8. Cette liste, déjà dramatique en soi, ne rend que partiellement compte des situations de pauvreté qui font partie de notre quotidien. Je ne peux pas laisser de côté, en particulier, une forme de malaise qui se manifeste chaque jour davantage et qui touche le monde de la jeunesse. Combien de vies frustrées et même de suicides de jeunes, trompés par une culture qui les conduit à se sentir “non performants” et “ratés”. Aidons-les à réagir face à ces instigations néfastes, afin que chacun puisse trouver la voie à suivre pour acquérir une identité forte et généreuse.

Il est facile, en parlant des pauvres, de tomber dans la rhétorique. Il y a aussi une tentation insidieuse de s’arrêter aux statistiques et aux chiffres. Les pauvres sont des personnes, ils ont des visages, des histoires, des cœurs et des âmes. Ce sont des frères et des sœurs avec leurs mérites et leurs défauts, comme tout le monde, et il est important d’entrer dans une relation personnelle avec chacun d’entre eux.

Le livre de Tobie nous enseigne le caractère concret de notre action avec et pour les pauvres. C’est une question de justice qui nous engage tous à nous chercher et à nous rencontrer, pour favoriser l’harmonie nécessaire afin qu’une communauté puisse s’identifier comme telle. S’intéresser aux pauvres ne se limite donc pas à des aumônes hâtives, mais demande de rétablir les justes relations interpersonnelles qui ont été affectées par la pauvreté. Ainsi, “ne pas détourner les yeux des pauvres” permet d’obtenir les bénéfices de la miséricorde, de la charité qui donne sens et valeur à toute la vie chrétienne.

9. Que notre attention envers les pauvres soit toujours marquée par le réalisme évangélique.
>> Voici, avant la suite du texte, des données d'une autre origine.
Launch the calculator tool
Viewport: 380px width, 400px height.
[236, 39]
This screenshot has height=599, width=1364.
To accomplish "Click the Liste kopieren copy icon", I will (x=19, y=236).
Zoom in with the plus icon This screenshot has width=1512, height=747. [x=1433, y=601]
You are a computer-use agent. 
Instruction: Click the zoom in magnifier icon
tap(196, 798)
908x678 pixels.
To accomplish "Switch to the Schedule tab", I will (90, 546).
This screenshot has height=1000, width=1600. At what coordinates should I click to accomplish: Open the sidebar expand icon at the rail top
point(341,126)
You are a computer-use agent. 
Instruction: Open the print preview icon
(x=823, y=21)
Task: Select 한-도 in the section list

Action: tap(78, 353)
Le partage doit correspondre aux besoins concrets de l’autre, pas pour me débarrasser du superflu. Ici aussi, il faut du discernement, sous la conduite de l’Esprit Saint, pour reconnaître les véritables besoins de nos frères et non nos propres aspirations. Ce dont ils ont certainement besoin de toute urgence, c’est de notre humanité, de notre cœur ouvert à l’amour. N’oublions pas : « Nous sommes appelés à découvrir le Christ en eux, à prêter notre voix à leurs causes, mais aussi à être leurs amis, à les écouter, à les comprendre et à accueillir la mystérieuse sagesse que Dieu veut nous communiquer à travers eux » (Evangelii gaudium, n. 198). La foi nous enseigne que tout pauvre est un enfant de Dieu et que le Christ est présent en lui : « Chaque fois que vous l’avez fait à l’un de ces plus petits de mes frères, c’est à moi que vous l’avez fait » (Mt 25, 40).

10. Cette année marque le 150ème anniversaire de la naissance de sainte Thérèse de l’Enfant Jésus. Dans une page de son Histoire d’une âme, elle écrit : « Je comprends maintenant que la charité parfaite consiste à supporter les défauts des autres, à ne point s’étonner de leurs faiblesses, à s’édifier des plus petits actes de vertus qu’on leur voit pratiquer, mais surtout j’ai compris que la charité ne doit point rester enfermée dans le fond du cœur : “Personne, a dit Jésus, n’allume un flambeau pour le mettre sous le boisseau, mais on le met sur le chandelier, afin qu’il éclaire tous ceux qui sont dans la maison”. Il me semble que ce flambeau représente la charité qui doit éclairer, réjouir, non seulement ceux qui me sont les plus chers, mais tous ceux qui sont dans la maison, sans excepter personne » (Ms C, 12r° : Œuvres complètes, Rome 1997, 247).

Dans cette maison qu’est le monde, tous ont le droit d’être éclairés par la charité, personne ne peut en être privé. Que la ténacité de l’amour de sainte Thérèse inspire nos cœurs en cette Journée Mondiale, qu’elle nous aide à “ne pas détourner notre regard du pauvre” et à le maintenir toujours fixé sur le visage humain et divin du Seigneur Jésus-Christ.

Rome, Saint-Jean-de-Latran, 13 juin 2023, Mémoire de Saint-Antoine de Padoue, Patron des pauvres.